[Entries taken from a collection]
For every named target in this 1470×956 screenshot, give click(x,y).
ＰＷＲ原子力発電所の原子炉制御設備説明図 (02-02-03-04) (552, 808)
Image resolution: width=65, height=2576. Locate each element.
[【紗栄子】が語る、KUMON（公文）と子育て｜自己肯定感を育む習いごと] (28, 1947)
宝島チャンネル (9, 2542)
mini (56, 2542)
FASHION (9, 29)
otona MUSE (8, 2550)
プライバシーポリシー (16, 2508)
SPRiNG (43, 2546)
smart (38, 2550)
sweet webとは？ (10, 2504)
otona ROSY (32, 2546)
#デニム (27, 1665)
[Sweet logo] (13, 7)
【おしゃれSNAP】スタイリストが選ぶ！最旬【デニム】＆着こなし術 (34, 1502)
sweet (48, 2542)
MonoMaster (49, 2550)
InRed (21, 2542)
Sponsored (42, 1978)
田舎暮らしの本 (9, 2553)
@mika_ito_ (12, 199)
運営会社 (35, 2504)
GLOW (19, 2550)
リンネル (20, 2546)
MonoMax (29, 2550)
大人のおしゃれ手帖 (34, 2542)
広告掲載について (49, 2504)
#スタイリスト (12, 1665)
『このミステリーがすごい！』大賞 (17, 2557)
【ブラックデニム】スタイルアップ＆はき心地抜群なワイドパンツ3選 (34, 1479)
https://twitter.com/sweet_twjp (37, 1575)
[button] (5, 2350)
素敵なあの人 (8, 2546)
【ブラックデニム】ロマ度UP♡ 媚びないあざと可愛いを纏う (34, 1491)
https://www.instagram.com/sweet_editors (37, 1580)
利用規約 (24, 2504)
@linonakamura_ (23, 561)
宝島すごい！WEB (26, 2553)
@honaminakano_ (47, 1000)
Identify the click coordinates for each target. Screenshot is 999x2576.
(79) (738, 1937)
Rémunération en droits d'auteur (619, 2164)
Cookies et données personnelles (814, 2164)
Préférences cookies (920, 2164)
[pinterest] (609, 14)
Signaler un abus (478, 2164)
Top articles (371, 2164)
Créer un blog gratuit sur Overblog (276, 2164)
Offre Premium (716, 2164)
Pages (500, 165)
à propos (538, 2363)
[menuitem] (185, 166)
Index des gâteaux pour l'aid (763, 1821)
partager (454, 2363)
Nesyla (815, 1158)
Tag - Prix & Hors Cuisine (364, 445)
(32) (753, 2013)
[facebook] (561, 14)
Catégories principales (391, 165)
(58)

WORK TO COMPLETE →
Restate the records word for word, leaving nothing out.

EXERCISE OUTPUT →
For every named target in this 1470×956 screenshot, give click(x,y).
ＰＷＲ原子力発電所の原子炉制御設備説明図 (02-02-03-04) (552, 808)
Image resolution: width=65, height=2576. Locate each element.
[【紗栄子】が語る、KUMON（公文）と子育て｜自己肯定感を育む習いごと] (28, 1947)
宝島チャンネル (9, 2542)
mini (56, 2542)
FASHION (9, 29)
otona MUSE (8, 2550)
プライバシーポリシー (16, 2508)
SPRiNG (43, 2546)
smart (38, 2550)
sweet webとは？ (10, 2504)
otona ROSY (32, 2546)
#デニム (27, 1665)
[Sweet logo] (13, 7)
【おしゃれSNAP】スタイリストが選ぶ！最旬【デニム】＆着こなし術 (34, 1502)
sweet (48, 2542)
MonoMaster (49, 2550)
InRed (21, 2542)
Sponsored (42, 1978)
田舎暮らしの本 (9, 2553)
@mika_ito_ (12, 199)
運営会社 (35, 2504)
GLOW (19, 2550)
リンネル (20, 2546)
MonoMax (29, 2550)
大人のおしゃれ手帖 (34, 2542)
広告掲載について (49, 2504)
#スタイリスト (12, 1665)
『このミステリーがすごい！』大賞 (17, 2557)
【ブラックデニム】スタイルアップ＆はき心地抜群なワイドパンツ3選 (34, 1479)
https://twitter.com/sweet_twjp (37, 1575)
[button] (5, 2350)
素敵なあの人 (8, 2546)
【ブラックデニム】ロマ度UP♡ 媚びないあざと可愛いを纏う (34, 1491)
https://www.instagram.com/sweet_editors (37, 1580)
利用規約 (24, 2504)
@linonakamura_ (23, 561)
宝島すごい！WEB (26, 2553)
@honaminakano_ (47, 1000)
Identify the click coordinates for each target. Screenshot is 999x2576.
(79) (738, 1937)
Rémunération en droits d'auteur (619, 2164)
Cookies et données personnelles (814, 2164)
Préférences cookies (920, 2164)
[pinterest] (609, 14)
Signaler un abus (478, 2164)
Top articles (371, 2164)
Créer un blog gratuit sur Overblog (276, 2164)
Offre Premium (716, 2164)
Pages (500, 165)
à propos (538, 2363)
[menuitem] (185, 166)
Index des gâteaux pour l'aid (763, 1821)
partager (454, 2363)
Nesyla (815, 1158)
Tag - Prix & Hors Cuisine (364, 445)
(32) (753, 2013)
[facebook] (561, 14)
Catégories principales (391, 165)
(58)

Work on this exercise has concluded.